Przyjaźń artystów rozpoczęła się pod koniec lat 60. ubiegłego wieku. Wodecki akompaniował wówczas Demarczyk. Uważana za jedną z największych gwiazd polskiej sceny, pozwoliła wypłynąć na szerokie wody mniej znanemu muzykowi. Wraz z zakończeniem kariery Demarczyk zakończyła również znajomość z gwiazdami estrady, w tym z Wodeckim.
- Nawet nie wiem, gdzie mieszka. Poukładała sobie świat według własnych zasad. Zawsze była jedyna w swoim rodzaju - mówił w jednym z wywiadów pan Zbyszek.

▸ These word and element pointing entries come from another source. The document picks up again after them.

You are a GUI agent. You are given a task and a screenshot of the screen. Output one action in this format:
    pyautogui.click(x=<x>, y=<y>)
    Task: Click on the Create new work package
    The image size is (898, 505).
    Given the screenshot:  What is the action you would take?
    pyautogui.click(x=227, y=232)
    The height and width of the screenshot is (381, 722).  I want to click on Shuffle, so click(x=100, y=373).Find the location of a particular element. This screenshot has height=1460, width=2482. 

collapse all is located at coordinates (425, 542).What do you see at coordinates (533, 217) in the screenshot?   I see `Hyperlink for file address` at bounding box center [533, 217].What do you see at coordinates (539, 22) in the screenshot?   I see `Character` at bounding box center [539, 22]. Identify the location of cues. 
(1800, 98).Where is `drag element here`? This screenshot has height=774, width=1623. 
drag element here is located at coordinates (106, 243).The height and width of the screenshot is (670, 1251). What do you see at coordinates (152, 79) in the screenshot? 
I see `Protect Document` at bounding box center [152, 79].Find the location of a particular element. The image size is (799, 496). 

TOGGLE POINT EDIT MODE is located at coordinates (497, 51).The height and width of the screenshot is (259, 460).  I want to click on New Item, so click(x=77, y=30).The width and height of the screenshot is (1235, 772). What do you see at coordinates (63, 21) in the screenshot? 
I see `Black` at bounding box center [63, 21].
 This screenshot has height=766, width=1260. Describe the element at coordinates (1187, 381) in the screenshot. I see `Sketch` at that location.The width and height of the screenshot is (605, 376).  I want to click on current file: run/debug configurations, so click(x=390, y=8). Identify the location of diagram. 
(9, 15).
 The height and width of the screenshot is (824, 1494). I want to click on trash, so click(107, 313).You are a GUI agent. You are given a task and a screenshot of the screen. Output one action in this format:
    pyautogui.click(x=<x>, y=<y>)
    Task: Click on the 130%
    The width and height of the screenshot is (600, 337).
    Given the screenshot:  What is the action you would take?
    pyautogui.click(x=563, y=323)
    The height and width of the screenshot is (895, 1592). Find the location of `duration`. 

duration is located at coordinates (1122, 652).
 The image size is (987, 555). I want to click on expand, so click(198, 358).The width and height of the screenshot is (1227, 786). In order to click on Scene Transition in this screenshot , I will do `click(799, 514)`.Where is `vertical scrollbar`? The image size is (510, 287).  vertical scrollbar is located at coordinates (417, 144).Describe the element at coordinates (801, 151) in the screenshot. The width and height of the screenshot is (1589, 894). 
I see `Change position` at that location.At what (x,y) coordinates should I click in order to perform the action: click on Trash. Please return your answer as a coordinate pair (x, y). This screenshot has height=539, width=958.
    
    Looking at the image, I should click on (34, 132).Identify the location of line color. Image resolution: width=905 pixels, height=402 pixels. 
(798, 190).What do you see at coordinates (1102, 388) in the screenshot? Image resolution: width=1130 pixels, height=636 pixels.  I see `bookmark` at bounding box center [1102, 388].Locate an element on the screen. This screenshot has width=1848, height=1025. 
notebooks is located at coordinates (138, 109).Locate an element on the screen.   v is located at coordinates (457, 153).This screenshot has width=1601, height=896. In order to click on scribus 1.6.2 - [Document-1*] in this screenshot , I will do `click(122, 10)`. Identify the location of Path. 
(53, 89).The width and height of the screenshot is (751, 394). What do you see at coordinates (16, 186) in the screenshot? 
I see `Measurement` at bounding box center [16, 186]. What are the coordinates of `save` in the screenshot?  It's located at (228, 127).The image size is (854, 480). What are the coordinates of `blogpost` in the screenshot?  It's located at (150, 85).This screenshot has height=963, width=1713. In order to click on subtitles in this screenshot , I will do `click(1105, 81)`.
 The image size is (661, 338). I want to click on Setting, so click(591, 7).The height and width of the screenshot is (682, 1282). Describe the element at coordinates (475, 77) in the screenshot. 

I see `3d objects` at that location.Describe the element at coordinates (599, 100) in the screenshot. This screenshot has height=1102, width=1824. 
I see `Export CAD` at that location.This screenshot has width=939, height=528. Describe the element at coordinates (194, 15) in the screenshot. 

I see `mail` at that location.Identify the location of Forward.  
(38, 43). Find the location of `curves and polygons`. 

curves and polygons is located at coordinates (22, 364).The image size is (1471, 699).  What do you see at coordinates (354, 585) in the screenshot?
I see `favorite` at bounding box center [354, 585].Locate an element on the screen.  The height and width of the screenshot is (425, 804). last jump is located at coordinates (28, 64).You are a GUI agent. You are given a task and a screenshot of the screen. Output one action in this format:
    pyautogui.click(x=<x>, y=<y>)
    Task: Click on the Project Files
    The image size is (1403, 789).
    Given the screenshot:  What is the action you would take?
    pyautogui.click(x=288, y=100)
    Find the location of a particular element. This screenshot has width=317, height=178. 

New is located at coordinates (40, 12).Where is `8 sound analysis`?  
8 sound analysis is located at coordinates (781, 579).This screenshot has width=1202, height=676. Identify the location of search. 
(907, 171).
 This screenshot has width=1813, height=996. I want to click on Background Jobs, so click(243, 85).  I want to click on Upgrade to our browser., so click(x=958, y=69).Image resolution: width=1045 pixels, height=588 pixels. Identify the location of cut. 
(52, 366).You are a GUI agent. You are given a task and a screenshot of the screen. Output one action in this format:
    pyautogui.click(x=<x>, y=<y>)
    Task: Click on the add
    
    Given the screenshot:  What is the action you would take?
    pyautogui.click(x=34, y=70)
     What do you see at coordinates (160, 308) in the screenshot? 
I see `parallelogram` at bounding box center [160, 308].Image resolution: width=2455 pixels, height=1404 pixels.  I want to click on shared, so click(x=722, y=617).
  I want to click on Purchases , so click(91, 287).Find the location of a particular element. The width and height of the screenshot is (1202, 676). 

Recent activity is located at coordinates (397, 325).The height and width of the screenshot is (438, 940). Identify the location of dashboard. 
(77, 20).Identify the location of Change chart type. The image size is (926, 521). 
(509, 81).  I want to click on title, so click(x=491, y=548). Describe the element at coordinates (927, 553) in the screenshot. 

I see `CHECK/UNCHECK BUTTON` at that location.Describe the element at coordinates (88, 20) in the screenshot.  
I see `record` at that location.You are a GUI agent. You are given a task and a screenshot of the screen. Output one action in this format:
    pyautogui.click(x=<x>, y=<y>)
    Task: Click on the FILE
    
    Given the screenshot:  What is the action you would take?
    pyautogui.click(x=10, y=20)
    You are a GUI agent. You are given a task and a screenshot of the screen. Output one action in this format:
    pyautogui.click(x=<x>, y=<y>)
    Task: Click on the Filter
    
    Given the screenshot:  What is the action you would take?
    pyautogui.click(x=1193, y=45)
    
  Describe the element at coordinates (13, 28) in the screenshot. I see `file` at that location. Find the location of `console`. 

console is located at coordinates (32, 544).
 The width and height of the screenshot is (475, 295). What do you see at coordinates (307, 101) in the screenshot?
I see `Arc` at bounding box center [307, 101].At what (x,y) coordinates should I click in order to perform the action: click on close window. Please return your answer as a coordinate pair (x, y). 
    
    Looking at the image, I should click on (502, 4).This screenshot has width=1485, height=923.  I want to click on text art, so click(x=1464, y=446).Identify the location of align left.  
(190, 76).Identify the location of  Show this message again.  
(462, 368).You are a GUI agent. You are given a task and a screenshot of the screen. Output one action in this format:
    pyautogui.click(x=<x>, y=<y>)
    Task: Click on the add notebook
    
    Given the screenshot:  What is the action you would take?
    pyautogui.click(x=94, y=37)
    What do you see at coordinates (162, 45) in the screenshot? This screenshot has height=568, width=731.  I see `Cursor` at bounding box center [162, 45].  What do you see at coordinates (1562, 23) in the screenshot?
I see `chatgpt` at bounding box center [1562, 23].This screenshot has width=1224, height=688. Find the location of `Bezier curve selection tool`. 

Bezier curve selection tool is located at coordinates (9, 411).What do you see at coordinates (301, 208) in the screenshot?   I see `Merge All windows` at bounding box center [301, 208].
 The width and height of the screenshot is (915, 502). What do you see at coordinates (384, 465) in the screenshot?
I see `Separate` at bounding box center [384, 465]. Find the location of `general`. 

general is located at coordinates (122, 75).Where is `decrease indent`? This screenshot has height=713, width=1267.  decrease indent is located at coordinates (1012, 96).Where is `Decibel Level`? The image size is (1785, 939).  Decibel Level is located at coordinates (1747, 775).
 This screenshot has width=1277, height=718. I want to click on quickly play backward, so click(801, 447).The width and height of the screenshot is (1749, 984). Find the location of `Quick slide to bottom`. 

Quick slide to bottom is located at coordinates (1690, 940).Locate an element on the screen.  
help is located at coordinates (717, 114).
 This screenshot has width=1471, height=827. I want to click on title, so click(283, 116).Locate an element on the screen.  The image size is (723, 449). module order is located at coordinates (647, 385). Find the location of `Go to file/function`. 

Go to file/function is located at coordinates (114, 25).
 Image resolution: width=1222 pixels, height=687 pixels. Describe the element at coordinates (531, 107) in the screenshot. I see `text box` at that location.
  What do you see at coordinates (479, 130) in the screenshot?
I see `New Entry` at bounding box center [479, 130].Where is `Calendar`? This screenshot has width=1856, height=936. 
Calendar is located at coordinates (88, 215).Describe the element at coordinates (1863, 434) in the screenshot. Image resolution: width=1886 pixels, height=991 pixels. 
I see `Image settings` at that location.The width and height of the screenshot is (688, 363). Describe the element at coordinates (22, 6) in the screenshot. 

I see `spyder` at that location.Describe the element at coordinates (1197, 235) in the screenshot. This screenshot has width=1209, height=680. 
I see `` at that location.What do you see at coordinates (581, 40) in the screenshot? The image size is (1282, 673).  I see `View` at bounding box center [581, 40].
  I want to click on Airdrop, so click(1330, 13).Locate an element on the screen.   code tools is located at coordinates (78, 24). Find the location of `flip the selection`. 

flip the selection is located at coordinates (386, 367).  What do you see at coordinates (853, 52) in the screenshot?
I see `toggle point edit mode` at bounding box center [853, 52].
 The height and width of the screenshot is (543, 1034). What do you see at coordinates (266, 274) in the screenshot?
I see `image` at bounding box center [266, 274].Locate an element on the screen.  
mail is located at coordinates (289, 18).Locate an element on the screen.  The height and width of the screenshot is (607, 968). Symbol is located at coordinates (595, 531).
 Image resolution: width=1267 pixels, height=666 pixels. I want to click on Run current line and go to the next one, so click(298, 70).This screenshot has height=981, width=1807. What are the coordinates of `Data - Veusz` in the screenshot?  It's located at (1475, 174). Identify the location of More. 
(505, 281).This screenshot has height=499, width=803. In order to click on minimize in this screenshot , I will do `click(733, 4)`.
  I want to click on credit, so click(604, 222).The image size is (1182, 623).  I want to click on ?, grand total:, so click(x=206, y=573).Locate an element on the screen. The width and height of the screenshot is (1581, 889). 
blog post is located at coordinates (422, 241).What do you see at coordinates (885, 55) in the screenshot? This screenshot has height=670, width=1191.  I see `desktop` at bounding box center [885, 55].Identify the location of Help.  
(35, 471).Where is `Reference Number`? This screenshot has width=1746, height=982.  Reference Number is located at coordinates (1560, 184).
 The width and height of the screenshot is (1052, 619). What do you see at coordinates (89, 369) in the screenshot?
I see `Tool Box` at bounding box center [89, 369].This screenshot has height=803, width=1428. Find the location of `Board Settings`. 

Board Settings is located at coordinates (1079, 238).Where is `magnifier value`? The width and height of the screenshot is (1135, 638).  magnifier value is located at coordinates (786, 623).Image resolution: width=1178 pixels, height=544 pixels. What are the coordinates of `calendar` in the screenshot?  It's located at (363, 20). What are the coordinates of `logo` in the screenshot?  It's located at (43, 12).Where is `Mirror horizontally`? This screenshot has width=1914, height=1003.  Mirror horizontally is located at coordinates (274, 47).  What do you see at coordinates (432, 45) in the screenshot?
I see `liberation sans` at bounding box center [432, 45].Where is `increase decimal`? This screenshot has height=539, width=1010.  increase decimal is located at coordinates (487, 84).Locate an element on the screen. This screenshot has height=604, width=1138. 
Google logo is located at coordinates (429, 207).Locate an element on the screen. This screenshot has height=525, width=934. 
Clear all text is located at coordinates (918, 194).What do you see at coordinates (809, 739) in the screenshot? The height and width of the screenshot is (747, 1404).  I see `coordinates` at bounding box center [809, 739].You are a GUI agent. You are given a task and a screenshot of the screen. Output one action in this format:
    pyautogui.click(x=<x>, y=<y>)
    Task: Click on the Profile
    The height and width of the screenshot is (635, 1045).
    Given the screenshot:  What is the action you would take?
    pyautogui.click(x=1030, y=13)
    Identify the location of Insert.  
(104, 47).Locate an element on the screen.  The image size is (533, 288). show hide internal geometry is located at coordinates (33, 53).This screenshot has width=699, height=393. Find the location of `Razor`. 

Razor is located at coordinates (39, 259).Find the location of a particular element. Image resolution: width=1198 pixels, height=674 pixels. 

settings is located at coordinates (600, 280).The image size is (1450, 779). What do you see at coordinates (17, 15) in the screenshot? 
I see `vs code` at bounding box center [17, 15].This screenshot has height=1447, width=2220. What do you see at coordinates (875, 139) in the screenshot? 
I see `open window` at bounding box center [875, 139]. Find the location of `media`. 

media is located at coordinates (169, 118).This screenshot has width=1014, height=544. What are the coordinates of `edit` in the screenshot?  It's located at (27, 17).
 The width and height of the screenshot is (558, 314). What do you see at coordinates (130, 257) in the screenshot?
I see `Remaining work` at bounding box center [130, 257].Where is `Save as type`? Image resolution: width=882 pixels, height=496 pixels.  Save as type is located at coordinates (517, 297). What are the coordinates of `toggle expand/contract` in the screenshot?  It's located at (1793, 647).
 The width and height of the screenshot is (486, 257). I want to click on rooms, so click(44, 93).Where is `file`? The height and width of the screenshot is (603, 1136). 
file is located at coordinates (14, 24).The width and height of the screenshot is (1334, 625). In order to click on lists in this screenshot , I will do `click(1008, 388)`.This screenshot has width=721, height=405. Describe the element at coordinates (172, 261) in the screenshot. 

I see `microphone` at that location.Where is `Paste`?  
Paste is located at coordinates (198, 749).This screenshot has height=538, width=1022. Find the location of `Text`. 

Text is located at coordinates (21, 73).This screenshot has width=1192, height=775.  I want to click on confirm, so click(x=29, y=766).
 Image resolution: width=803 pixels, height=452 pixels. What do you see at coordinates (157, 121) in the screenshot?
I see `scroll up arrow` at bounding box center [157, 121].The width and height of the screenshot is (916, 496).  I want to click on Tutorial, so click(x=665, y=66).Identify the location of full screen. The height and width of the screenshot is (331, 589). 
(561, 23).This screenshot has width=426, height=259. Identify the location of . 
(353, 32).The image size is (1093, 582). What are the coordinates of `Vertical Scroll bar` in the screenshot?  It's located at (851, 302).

Artystka nie umiała jednak potraktować obojętnie śmierci swojego dawnego przyjaciela. Już wcześniej była gotowa opuścić swoją samotnię w Wieliczce na wieść o chorobie Wodeckiego. Chciała przyjechać do szpitala, ale już nie zdążyła. Mimo to na pogrzebie się nie zjawiła. - Ewa jest oburzona faktem, że Zbigniewa nie pochowano tam, gdzie jego miejsce. Aleja Zasłużonych to jedyne miejsce godne tak wielkiego artysty. Jej zdaniem Wodecki był niezwykłą osobą i zasługiwał na godne siebie miejsce i w pełni ją popieram - mówi nam przyjaciel gwiazdy, dziennikarz Bohdan Gadomski.
Artystka zamierza w najbliższym czasie odwiedzić grób przyjaciela, ale chce to zrobić w swoim stylu - dyskretnie i bez rozgłosu.
Zbigniew Wodecki został pochowany we wtorek na cmentarzu Rakowickim w Krakowie.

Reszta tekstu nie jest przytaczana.